• [Description of the task] Pick out each line in the stored data below that contains the word "more", and copy those lines in full.

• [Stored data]

+++

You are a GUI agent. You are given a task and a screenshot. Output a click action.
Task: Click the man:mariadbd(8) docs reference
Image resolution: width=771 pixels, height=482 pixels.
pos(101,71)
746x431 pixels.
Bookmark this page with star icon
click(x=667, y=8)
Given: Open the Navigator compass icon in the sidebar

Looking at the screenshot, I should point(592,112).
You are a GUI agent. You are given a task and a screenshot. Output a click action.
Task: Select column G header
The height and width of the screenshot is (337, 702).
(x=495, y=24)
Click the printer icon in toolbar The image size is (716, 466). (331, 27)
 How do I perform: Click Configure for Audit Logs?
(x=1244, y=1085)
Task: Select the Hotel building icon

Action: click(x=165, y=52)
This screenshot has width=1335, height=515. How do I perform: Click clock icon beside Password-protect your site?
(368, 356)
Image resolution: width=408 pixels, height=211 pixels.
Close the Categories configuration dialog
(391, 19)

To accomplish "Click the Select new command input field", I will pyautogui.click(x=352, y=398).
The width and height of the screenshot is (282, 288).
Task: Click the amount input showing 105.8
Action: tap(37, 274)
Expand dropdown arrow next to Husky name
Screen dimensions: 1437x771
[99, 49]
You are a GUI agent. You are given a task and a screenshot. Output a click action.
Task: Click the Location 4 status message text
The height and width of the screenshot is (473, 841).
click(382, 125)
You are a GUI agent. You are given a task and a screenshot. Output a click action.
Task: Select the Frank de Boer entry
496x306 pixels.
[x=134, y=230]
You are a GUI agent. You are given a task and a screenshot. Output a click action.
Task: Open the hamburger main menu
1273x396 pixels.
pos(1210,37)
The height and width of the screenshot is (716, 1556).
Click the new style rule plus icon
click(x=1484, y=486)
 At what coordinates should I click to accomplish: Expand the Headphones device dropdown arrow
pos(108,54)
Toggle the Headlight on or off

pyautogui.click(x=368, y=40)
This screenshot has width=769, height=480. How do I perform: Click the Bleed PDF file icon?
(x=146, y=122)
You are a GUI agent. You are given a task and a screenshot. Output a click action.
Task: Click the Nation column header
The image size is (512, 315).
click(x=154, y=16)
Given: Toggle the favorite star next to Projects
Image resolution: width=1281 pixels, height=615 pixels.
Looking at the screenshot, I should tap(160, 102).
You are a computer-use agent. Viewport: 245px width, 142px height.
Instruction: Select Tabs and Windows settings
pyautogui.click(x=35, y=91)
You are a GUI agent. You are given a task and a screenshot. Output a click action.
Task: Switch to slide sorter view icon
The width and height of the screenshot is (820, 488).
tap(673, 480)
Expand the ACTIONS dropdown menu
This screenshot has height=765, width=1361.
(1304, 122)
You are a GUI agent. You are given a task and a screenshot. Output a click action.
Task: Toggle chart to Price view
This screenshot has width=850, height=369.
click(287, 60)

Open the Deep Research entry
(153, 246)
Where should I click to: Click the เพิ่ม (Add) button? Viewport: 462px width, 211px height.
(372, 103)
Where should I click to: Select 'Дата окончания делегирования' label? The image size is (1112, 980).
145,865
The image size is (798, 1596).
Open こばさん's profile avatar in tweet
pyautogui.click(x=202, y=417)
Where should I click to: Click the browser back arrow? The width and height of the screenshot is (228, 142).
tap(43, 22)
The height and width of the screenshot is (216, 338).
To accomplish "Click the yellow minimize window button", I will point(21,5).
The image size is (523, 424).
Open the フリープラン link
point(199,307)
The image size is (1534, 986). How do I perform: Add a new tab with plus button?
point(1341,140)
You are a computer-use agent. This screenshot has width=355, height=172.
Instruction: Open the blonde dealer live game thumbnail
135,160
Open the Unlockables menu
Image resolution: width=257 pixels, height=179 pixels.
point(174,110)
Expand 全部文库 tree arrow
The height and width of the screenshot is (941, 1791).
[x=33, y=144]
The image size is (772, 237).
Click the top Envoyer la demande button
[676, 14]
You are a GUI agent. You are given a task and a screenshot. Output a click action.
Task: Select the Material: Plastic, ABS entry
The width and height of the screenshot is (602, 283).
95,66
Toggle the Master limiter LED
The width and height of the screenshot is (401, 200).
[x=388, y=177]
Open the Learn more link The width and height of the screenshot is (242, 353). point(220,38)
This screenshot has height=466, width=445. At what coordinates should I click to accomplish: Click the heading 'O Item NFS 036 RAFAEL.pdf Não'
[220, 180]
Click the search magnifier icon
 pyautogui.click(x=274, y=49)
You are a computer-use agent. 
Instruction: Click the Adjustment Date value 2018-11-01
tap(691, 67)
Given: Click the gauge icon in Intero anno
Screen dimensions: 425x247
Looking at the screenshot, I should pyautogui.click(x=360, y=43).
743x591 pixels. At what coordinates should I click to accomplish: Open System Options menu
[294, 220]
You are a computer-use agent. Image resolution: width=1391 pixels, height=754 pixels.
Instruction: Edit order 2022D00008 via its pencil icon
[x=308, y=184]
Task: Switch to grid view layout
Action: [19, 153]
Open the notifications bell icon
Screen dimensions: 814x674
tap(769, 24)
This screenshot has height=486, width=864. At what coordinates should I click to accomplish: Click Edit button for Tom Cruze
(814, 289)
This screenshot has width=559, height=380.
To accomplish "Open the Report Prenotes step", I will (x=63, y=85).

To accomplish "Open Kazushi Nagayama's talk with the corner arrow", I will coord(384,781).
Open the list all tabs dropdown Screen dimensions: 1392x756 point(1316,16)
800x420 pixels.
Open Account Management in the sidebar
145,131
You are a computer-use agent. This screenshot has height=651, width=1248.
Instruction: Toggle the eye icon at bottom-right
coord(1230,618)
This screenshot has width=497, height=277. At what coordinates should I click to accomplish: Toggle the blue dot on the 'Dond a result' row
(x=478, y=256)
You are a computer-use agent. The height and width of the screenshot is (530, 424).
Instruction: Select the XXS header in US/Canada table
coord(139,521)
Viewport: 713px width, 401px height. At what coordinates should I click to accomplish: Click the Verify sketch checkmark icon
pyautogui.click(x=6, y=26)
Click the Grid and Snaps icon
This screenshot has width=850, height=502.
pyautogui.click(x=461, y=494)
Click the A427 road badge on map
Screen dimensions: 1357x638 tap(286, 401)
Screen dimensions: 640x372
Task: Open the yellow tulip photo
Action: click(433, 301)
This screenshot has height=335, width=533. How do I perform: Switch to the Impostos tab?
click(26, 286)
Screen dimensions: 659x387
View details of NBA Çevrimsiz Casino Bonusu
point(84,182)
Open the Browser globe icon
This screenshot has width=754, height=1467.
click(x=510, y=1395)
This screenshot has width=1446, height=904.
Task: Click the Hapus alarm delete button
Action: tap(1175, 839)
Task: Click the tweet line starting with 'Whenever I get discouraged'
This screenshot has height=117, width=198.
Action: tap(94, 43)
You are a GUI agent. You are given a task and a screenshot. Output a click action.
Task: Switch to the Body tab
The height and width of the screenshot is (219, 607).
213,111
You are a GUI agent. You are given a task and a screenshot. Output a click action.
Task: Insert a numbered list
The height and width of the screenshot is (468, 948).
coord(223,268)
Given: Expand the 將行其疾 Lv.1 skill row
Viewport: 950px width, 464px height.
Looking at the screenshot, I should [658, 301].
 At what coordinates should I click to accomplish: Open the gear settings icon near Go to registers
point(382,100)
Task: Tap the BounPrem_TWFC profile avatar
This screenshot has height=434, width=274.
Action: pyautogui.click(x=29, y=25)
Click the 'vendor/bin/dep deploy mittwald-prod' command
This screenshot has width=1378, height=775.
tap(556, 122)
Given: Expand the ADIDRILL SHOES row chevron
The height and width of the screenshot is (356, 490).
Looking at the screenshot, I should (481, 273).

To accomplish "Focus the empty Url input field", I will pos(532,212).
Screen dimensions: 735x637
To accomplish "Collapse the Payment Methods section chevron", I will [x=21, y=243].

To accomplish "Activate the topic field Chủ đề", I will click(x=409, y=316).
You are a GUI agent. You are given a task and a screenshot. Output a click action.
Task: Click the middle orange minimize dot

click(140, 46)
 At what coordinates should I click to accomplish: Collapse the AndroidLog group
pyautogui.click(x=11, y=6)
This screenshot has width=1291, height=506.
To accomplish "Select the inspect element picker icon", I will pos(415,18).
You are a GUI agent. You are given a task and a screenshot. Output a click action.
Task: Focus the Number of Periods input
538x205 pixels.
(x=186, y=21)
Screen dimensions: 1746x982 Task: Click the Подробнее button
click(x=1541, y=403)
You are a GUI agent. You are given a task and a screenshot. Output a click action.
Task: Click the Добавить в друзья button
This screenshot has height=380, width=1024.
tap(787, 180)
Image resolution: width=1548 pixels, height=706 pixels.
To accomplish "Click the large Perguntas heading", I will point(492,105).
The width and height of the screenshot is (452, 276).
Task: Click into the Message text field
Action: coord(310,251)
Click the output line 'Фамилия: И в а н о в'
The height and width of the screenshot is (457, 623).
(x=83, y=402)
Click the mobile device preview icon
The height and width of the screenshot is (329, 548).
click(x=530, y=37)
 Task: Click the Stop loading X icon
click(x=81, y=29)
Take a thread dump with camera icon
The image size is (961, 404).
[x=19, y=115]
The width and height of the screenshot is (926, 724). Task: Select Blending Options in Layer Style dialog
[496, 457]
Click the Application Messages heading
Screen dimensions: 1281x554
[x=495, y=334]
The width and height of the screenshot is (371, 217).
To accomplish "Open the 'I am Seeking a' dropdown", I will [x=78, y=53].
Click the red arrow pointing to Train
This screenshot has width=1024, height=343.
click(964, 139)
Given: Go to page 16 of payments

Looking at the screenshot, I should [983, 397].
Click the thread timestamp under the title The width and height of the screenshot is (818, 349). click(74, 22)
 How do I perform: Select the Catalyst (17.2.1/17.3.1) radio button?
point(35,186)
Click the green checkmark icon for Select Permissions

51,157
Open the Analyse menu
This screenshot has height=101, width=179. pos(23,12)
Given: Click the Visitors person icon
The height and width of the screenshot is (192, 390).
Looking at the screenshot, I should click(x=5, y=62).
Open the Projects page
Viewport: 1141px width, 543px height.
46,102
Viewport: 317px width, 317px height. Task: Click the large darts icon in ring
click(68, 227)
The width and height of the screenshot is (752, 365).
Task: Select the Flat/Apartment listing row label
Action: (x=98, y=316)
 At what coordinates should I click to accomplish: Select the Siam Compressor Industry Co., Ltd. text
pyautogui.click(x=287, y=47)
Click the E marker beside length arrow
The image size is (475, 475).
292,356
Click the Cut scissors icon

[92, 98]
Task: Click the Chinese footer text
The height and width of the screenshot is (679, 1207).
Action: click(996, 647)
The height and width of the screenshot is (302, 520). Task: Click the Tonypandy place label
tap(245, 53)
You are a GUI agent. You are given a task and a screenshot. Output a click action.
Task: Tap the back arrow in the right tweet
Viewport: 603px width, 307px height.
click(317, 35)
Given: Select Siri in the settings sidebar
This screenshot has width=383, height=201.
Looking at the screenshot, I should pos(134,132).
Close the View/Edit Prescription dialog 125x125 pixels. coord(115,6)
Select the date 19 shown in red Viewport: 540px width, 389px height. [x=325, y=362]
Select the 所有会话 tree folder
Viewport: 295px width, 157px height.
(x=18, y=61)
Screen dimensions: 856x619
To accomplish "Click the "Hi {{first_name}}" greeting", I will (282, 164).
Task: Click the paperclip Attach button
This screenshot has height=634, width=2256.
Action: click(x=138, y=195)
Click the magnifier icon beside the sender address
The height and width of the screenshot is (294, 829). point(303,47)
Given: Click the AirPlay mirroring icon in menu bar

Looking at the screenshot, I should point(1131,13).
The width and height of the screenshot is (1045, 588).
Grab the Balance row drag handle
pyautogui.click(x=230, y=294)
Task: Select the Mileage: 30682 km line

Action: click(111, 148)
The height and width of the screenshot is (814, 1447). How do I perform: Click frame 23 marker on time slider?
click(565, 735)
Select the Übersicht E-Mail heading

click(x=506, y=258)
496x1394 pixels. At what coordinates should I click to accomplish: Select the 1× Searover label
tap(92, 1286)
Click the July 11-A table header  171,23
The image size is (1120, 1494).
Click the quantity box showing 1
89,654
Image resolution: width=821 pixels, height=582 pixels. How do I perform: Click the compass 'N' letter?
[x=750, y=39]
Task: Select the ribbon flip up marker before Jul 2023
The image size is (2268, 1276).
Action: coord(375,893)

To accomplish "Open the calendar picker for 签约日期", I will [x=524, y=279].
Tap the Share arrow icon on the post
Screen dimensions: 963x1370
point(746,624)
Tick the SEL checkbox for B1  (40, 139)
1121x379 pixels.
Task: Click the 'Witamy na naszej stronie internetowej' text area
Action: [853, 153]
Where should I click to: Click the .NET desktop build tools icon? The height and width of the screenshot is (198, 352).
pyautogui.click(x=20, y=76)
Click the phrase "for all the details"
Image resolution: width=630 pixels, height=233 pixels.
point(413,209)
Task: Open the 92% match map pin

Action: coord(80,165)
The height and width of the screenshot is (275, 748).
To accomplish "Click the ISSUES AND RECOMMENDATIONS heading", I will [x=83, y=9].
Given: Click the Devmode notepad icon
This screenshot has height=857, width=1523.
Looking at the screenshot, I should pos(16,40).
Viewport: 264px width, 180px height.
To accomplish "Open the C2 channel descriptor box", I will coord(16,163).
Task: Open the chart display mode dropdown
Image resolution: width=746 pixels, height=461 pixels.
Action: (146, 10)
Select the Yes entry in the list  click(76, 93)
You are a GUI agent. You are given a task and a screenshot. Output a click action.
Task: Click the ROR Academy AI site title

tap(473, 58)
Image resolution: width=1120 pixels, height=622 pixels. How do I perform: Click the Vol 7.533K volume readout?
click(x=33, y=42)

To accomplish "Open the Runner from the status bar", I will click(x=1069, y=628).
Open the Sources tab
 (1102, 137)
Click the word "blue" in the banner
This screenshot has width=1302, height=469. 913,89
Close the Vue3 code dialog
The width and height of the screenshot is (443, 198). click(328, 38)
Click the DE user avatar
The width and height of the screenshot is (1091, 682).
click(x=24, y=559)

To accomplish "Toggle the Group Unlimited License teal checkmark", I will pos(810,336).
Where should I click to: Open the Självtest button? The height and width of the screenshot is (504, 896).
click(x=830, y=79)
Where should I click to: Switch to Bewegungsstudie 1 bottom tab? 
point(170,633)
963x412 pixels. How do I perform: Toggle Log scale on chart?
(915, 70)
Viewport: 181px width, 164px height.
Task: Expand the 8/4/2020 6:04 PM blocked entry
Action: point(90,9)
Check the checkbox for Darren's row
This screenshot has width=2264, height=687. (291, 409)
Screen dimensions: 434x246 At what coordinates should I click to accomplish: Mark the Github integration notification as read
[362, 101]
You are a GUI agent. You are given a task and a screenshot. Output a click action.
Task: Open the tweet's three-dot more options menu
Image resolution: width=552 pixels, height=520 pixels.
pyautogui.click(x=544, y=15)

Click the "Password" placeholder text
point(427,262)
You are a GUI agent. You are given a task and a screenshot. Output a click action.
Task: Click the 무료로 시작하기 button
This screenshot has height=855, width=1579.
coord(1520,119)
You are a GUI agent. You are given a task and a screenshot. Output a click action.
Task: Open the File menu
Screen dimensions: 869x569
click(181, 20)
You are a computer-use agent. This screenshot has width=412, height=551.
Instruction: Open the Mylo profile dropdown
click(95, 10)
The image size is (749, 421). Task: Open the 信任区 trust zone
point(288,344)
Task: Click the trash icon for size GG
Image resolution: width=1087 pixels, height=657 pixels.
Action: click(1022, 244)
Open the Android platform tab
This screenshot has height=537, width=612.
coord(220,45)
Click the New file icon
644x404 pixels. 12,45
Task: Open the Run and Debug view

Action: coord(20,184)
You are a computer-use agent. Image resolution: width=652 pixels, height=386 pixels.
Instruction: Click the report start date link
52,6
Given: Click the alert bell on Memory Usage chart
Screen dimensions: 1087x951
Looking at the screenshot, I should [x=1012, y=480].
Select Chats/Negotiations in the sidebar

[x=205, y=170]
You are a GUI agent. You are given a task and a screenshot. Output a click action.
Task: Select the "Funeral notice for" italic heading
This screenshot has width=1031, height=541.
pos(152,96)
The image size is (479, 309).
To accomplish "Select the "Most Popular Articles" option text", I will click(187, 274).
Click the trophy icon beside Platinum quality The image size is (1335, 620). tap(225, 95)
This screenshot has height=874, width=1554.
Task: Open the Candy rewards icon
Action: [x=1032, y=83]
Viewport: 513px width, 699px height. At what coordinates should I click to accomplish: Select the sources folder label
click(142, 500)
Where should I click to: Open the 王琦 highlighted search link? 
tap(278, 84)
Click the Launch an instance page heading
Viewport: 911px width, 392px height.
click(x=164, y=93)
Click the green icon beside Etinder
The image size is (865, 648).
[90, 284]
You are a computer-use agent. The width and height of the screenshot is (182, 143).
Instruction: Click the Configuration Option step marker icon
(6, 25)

+++

• [Result of this exercise]
Open the Learn more link The width and height of the screenshot is (242, 353). point(220,38)
Task: Open the tweet's three-dot more options menu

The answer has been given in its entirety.